A chip made of a diamond-hard carbide composite sintered body manufactured in the example according to the method of the present invention described above, and a diamond powder of 77% by weight and a cobalt powder of 23% by weight.
Using a chip made of a diamond sintered body produced by sintering a mixture with a weight ratio of 88
Using a piston material made of Shirumin, an aluminum alloy with a composition of 12 parts by weight and 12 parts by weight, the piston material was made with a diameter of 55 mm.
Mi9. Cutting work was performed to form a cylindrical surface with a length of 40 mm. When using a chip made of the above-mentioned diamond sintered body in that work, it is necessary to polish it continuously for - times.
4.100 pieces could be cut, whereas when using a diamond-hard carbide composite sintered tip manufactured by the method of the present invention, 14.
I was able to cut 200 to 16,600 pieces. As is clear from this cutting experiment, when cutting aluminum alloys, the diamond-hard carbide composite sintered chips manufactured by the method of the present invention are more effective than chips made of diamond sintered bodies using only cobalt as a binder. It was possible to achieve extremely high productivity with the chip made of the diamond-hard carbide composite sintered body, proving that the method of manufacturing a diamond-hard carbide composite sintered body of the present invention is an industrially effective method.

Claims (1)

[Claims] 40% to 60% by weight of diamond powder, 36% to 20% by weight of hard carbide powder, and 24% of cobalt-based super heat-resistant alloy powder or nickel-based super heat-resistant alloy powder.
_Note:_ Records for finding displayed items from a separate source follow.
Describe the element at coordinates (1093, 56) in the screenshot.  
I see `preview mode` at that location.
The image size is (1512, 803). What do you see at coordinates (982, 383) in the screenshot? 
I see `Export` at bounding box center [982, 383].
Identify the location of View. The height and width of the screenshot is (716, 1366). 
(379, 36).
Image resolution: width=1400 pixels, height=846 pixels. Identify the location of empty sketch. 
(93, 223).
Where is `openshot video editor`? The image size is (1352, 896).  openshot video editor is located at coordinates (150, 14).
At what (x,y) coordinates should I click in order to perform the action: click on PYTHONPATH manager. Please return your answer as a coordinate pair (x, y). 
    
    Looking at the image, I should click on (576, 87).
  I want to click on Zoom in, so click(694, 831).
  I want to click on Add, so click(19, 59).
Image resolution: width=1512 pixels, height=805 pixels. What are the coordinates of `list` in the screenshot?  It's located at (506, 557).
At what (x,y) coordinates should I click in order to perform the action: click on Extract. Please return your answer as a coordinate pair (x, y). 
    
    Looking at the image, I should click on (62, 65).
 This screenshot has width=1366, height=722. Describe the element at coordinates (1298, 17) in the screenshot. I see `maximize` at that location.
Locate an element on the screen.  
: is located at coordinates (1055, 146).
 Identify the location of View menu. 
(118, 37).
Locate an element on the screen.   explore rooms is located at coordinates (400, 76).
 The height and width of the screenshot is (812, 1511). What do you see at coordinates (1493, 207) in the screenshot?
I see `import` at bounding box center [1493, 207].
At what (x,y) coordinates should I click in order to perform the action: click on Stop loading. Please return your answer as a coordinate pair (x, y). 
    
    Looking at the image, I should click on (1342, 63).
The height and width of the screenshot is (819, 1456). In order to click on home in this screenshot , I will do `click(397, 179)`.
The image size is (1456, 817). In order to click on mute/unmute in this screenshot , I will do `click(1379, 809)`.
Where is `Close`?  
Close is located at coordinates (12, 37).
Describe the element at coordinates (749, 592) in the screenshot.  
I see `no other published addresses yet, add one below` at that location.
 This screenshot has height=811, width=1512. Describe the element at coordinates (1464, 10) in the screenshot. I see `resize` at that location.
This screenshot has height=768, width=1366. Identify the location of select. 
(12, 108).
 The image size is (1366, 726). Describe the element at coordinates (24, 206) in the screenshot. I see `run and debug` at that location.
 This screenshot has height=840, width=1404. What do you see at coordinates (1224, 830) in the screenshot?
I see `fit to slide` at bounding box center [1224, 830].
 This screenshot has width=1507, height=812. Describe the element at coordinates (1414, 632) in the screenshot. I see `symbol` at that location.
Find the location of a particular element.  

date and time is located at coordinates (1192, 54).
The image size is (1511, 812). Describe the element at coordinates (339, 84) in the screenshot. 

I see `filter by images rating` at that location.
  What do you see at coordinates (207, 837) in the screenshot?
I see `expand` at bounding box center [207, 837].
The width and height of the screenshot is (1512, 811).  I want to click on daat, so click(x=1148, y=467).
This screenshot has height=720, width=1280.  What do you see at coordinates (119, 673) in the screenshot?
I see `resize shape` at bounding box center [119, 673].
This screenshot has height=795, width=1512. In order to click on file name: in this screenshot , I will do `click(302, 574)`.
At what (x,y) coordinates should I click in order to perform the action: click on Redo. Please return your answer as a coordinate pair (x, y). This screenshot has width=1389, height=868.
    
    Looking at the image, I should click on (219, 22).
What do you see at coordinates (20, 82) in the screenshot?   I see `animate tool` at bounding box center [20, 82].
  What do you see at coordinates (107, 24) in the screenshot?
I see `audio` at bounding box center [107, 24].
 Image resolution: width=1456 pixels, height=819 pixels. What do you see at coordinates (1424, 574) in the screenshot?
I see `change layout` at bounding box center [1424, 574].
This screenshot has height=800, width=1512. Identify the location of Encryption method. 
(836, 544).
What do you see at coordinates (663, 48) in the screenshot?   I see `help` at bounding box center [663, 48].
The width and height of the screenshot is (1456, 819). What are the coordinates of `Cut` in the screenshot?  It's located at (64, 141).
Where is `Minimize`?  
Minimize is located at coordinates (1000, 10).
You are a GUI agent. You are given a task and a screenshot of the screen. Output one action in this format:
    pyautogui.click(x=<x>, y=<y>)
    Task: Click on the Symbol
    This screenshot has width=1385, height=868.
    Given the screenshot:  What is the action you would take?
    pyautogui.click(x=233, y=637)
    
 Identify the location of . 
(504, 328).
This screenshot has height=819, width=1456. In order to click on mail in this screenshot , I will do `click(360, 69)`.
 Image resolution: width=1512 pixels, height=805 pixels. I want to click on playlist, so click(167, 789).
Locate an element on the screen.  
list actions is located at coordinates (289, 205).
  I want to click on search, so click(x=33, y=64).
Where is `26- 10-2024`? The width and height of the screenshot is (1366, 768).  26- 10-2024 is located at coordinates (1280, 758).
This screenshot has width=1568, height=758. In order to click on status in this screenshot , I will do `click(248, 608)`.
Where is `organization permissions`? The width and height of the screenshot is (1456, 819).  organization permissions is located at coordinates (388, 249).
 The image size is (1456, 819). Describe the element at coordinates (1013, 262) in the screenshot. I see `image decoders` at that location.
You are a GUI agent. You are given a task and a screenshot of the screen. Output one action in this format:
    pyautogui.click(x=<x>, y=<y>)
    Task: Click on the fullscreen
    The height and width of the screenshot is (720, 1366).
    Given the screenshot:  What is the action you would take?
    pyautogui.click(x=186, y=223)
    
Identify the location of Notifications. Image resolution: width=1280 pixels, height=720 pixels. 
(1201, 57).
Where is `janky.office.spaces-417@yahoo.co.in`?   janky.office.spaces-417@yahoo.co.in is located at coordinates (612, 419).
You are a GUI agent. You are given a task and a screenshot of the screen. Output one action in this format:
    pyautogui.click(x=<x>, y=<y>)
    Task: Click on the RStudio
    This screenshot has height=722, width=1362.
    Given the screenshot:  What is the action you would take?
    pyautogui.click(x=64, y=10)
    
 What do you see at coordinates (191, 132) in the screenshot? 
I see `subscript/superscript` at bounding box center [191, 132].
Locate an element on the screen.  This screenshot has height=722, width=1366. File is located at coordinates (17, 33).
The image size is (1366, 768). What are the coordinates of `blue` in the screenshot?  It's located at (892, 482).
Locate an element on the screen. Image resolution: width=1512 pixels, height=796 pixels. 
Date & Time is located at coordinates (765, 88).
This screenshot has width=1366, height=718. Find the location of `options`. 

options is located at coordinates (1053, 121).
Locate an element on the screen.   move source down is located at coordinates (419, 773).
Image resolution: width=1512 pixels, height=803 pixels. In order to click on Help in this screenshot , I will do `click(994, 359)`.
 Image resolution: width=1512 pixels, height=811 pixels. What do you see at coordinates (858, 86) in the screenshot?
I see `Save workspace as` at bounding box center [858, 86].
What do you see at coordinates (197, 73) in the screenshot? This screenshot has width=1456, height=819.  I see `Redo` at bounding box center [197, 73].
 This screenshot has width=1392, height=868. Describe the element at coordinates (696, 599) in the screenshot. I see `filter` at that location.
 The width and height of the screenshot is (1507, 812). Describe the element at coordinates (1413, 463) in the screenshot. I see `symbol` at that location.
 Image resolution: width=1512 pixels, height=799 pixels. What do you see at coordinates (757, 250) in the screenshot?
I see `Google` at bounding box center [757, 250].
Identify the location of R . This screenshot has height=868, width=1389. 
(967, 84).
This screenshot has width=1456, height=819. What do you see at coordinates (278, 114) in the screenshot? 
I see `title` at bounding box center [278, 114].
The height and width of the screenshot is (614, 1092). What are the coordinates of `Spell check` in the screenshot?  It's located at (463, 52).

A mixed powder mixed at a selected ratio within the range of 20% by weight is used as a raw material for sintering, and the work of sintering the raw material for sintering is performed under exposure pressure conditions in the stable region of diamond. The preliminary sintering work is carried out in two stages, the preliminary sintering work and the main sintering work, using a sintering temperature and a sintering pressure that satisfy the following conditions. Using a pre-sintering temperature within the range and a pre-sintering pressure within the range of 40,000 kg/ca to 45,500 kg/crtr, the main sintering operation was carried out at 1,300°C to 1,300°C.
．． Main sintering temperature within the range of 600℃ and 51,000k
g/ca to 60. Manufacturing method of OOO composite sintered body.